Water-Footprint

Deutschland ist Exportweltmeister und ein absoluter Global Player im weltweiten Handel. Auch bei den Importen ist Deutschland ganz vorne mit dabei. Vor allem wenn es darum geht durch den Import von wasserintensiven Produkten aus wasserarmen Ländern die bereits bestehende Wasserkrise zu verschlimmern.

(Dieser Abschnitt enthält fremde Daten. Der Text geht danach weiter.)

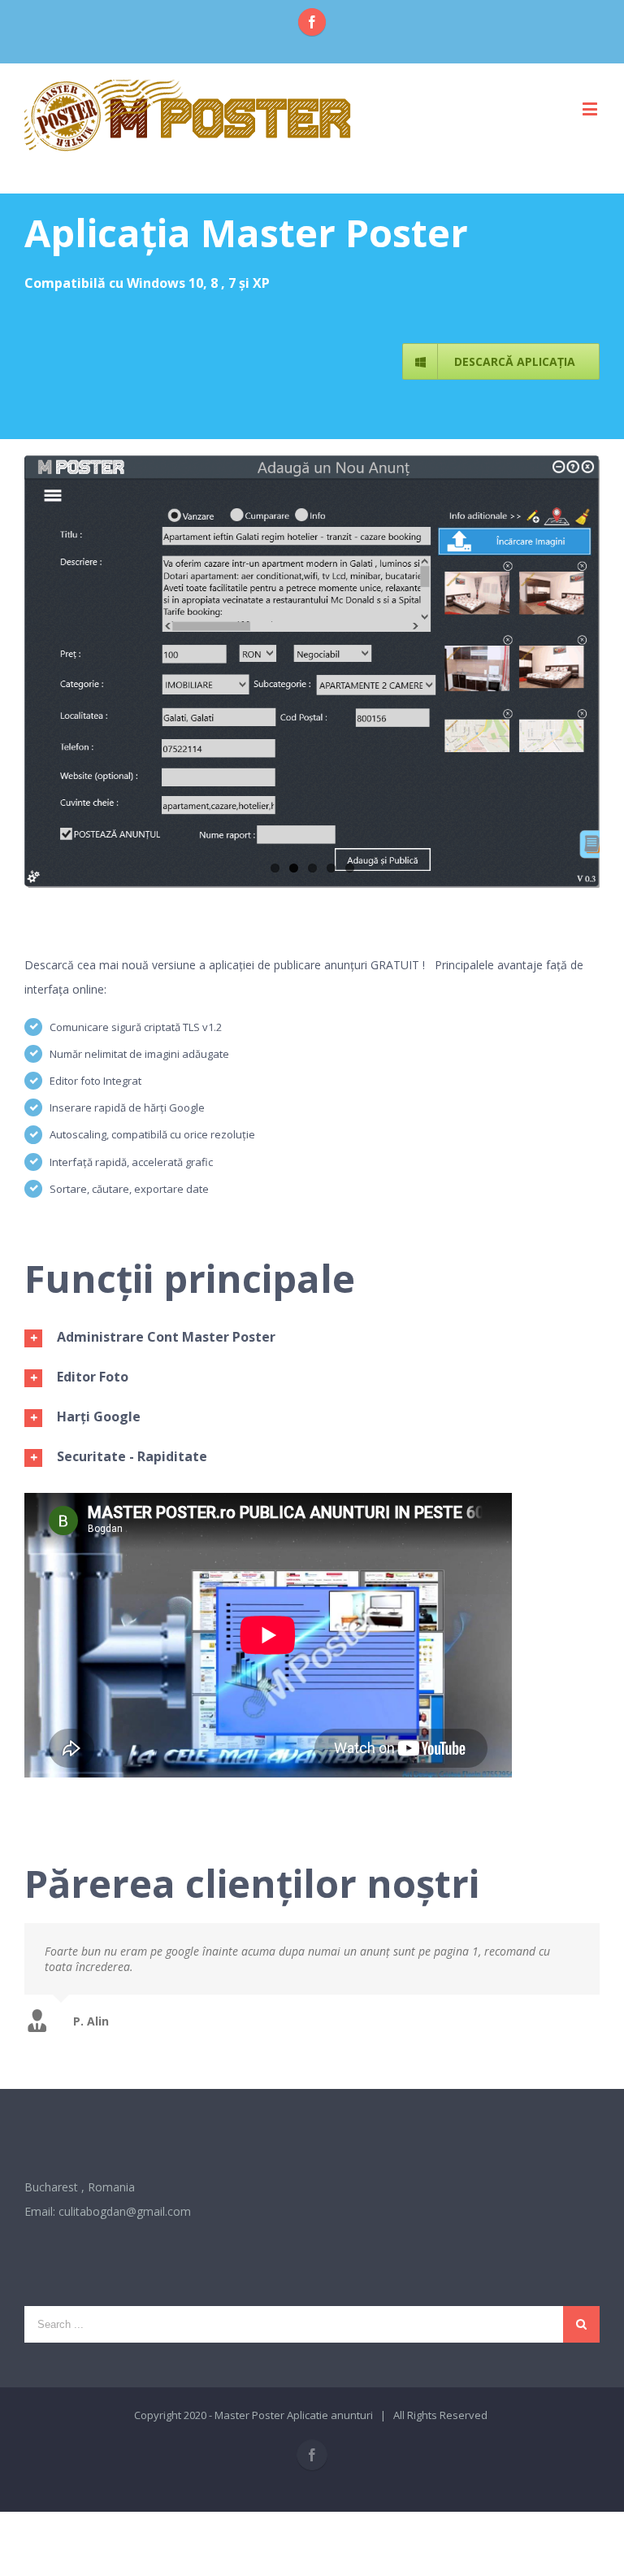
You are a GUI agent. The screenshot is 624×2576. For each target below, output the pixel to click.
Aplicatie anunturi (330, 2415)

Die Wirtschaftsleistung Deutschlands schlägt einen Rekord nach dem anderen. Trotz ständiger Schulden- und Finanzkrisen ist Deutschland im weltweiten Handel so gut wie überall bei den relevanten Wirtschaftskennzahlen in den Top 3 oder Top 5 aufzufinden. Das damit auch die Ausbeutung von Schwellenländern mit einhergeht ist nun mal nicht zu ändern. Wer im weltweiten Wettbewerb bei den Gr0ßen am Tisch sitzen will, muss ökologische und soziale Kollateralschäden hinnehmen. Auch wenn es sich um eine lebenswichtige Ressource wie Wasser handelt. Wie sonst lässt sich die negative Bilanz Deutschlands von virtuellem Wasser durch den Wasserfußabdruck erklären.

Virtuelles Wasser

Den Begriff des virtuellen Wassers prägte der britische Geologe John Anthony Allan vom King´s College London um 1995. Er wollte damit die tatsächliche verbrauchte Menge Wasser pro Produkt oder Dienstleistung aufzeigen. So werden beispielsweise für die Produktion von einer Tasse Kaffee 140 Liter Wasser benötigt, für eine Jeans etwa 6.000 Liter. Allan erhielt 2008 für seine Arbeit den „Stockholmer Wasserpreis“ des Stockholm International Water Institute.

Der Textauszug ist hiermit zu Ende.